The first issue of Computer Gaming World was Nov-Dec 1981
vol1-1t.jpg


I don't know which one actually came out first, but considering that CGW used to actually come out on the month printed on the cover (as opposed to the previous month), it was probably EG.
 

Agent X

Member
Electronic Games was probably the first major video game magazine. I'm not sure if Computer Gaming World preceded it, either, but as that was devoted to computer games, EG surely gets the nod as the first video game magazine that covered arcade video games and home video game systems (as well as computer games and LED/LCD handhelds).

I also consider Electronic Games in its original incarnation to be the best video game magazine ever made. It covered all of the systems and games with equal enthusiasm--I've never noticed any bias towards or against any particular system, no matter how popular or unpopular the system was. The writing was intelligent, and always "on the level" in the sense that they never talked down to the reader. The reviews didn't have numerical ratings, so it was necessary to read the text of the article to see how the reviewer felt.

When the video game industry crash of 1983-1984 occurred, the magazine shifted focus towards computer games (as most consumers were doing at that time). Later, they renamed the magazine Computer Entertainment. That only lasted a few issues, until the magazine dissolved in 1985.

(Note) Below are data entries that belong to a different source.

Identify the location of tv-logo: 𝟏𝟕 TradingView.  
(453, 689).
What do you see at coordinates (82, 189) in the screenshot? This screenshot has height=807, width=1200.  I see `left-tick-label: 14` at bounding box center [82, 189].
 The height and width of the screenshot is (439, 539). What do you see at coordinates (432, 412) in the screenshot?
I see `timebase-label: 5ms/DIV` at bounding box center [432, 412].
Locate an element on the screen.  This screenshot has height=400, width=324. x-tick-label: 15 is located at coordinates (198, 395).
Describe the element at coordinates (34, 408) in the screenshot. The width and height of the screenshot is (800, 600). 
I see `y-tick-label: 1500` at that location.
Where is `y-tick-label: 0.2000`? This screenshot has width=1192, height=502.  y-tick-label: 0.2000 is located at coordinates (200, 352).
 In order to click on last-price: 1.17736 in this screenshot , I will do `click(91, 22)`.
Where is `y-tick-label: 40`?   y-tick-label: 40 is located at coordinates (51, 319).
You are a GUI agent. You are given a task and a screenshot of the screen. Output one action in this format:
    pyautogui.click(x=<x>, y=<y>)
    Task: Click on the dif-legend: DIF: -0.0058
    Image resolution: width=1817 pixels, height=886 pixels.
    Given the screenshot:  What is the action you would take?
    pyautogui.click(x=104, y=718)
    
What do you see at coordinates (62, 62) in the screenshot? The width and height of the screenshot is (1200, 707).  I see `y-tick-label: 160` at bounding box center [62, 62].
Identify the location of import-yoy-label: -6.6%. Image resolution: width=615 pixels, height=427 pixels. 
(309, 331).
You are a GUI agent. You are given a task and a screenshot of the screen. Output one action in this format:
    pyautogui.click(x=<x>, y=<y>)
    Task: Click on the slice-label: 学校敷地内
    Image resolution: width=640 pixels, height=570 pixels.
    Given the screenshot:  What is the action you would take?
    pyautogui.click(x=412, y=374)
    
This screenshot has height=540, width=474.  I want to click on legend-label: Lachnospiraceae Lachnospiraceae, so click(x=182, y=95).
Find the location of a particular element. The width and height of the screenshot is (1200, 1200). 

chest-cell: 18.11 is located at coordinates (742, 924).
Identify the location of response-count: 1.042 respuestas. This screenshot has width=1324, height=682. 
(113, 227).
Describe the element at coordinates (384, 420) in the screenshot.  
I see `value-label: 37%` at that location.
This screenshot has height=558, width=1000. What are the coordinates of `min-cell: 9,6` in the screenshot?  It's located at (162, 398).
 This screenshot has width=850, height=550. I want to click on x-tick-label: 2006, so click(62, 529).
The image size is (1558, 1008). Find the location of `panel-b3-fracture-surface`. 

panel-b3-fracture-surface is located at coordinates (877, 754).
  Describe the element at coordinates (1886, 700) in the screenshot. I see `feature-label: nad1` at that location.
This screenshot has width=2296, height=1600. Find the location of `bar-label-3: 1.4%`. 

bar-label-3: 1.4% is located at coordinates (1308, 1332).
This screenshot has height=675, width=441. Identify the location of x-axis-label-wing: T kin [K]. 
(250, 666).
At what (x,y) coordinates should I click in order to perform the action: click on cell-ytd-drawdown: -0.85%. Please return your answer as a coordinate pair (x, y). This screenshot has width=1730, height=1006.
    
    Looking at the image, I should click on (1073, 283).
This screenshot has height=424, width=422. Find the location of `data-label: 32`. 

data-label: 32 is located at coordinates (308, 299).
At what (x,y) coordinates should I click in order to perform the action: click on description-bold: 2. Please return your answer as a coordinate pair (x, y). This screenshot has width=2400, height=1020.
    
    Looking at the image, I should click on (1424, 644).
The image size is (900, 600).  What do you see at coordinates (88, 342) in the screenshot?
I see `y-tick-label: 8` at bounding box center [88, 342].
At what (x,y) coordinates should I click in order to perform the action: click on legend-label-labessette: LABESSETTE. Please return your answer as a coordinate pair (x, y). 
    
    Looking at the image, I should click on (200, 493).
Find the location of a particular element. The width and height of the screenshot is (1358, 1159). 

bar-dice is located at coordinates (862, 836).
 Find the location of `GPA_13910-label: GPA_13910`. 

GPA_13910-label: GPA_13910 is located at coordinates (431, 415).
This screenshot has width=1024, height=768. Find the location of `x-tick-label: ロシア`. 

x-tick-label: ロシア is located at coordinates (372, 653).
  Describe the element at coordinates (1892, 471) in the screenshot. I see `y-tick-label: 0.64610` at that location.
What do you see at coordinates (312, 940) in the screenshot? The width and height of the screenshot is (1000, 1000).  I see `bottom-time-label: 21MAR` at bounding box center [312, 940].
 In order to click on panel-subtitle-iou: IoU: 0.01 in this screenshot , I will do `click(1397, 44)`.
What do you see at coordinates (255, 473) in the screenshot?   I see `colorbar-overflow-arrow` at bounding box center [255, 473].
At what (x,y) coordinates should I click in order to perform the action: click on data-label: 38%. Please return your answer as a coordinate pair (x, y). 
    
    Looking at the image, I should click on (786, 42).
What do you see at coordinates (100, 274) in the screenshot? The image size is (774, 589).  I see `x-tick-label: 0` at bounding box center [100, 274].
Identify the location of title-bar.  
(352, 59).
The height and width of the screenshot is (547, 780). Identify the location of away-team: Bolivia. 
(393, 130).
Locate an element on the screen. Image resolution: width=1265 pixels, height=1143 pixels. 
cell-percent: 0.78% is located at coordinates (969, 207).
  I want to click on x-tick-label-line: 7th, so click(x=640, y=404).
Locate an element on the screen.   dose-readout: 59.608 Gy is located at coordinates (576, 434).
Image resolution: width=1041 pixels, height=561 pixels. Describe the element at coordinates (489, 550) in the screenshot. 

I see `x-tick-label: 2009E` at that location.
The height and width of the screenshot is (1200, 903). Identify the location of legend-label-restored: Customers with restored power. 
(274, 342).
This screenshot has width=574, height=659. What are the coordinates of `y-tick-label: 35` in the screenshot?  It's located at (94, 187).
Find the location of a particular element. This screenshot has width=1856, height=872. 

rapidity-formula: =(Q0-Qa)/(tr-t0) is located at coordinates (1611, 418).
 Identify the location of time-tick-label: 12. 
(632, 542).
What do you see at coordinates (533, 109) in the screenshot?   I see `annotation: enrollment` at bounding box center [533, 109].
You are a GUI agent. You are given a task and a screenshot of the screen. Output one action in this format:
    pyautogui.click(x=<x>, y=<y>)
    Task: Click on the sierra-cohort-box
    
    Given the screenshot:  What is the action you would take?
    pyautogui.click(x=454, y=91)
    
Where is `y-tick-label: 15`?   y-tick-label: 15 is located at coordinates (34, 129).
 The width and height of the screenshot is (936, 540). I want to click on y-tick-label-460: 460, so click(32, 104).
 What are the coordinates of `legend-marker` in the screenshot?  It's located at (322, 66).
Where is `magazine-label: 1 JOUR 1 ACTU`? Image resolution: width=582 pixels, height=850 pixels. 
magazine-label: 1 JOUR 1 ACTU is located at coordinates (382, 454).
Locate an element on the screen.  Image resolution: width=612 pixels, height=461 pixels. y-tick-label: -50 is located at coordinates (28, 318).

A few years after that, the main people behind EG (Arnie Katz, Bill Kunkel, and Joyce Worley) started Video Games & Computer Entertainment. That was probably one of the best post-crash magazines. I don't think it was quite as good as its predecessor, but it was quite good. After a few years, they left VG&CE, and about that same time VG&CE underwent a similar shift to its predecessor of years past--but in the opposite direction. The magazine started to put less emphasis on computer games, and the magazine was renamed Video Games. Unfortunately, the writing really started going downhill, and after a while, that magazine fizzled out, too.

Meanwhile, Katz, Kunkel, and Worley started a competing magazine, published by Sendai (the EGM publishers), called...Electronic Games! For some reason, though, this incarnation of EG just didn't click with me. I guess it didn't click with too many people, because after a year or two, it mutated into another magazine called Fusion, and then after that into Intelligent Gamer, and then eventually the whole thing went kaput.

I don't know what Katz, Kunkel, and Worley are doing today, but I'd really like to see a magazine like the EG of two decades ago. Most print magazines these days are either juvenile, or "know-it-all", or very biased towards or against certain systems, or go off on stupid tangents like covering hip-hop music or Japanese animation or other such things that no one really gives a darn about when they buy a VIDEO GAME magazine, or a combination of all of these. That's not to say that there's no merit in the current magazines, just that they can't compare to the intelligent yet friendly tone of the early EG and early VG&CE magazines. I'd like for some of the current magazine writers to track down some of these early magazines for inspiration.